OAuth 1.0 consumer implementation. See http://www.oauth.net and RFC 5849
There are typically three parties involved in an OAuth exchange:
(1) The "Service Provider" (e.g. Google, Twitter, NetFlix) who operates the service where the data resides. (2) The "End User" who owns that data, and wants to grant access to a third-party. (3) That third-party who wants access to the data (after first being authorized by the user).
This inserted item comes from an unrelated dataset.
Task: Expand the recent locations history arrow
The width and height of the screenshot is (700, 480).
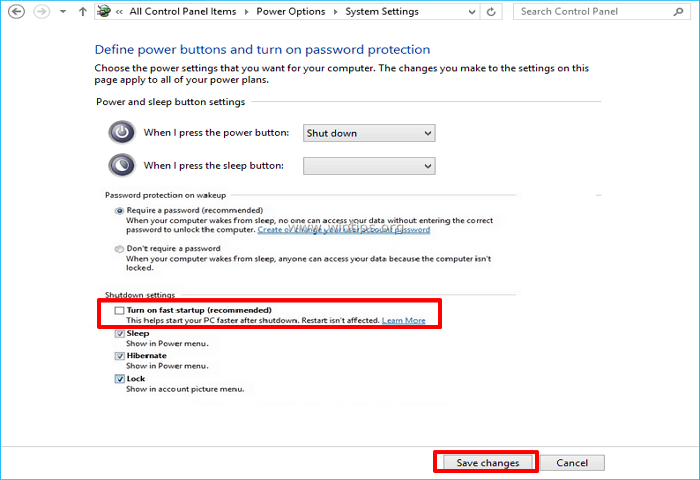Action: (63, 12)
This third-party is referred to as the "Consumer" in OAuth terminology.
This library is designed to help implement the third-party consumer by handling the low-level authentication tasks, and allowing for authenticated requests to the service provider on behalf of the user.
- Currently only supports HMAC and RSA signatures. - Currently only supports SHA1 and SHA256 hashes. - Currently only supports OAuth 1.0
Overview of how to use this library:
(1) First create a new Consumer instance with the NewConsumer function (2) Get a RequestToken, and "authorization url" from GetRequestTokenAndUrl() (3) Save the RequestToken, you will need it again in step 6. (4) Redirect the user to the "authorization url" from step 2, where they will authorize your access to the service provider. (5) Wait. You will be called back on the CallbackUrl that you provide, and you will recieve a "verification code". (6) Call AuthorizeToken() with the RequestToken from step 2 and the "verification code" from step 5. (7) You will get back an AccessToken. Save this for as long as you need access to the user's data, and treat it like a password; it is a secret. (8) You can now throw away the RequestToken from step 2, it is no longer necessary. (9) Call "MakeHttpClient" using the AccessToken from step 7 to get an HTTP client which can access protected resources.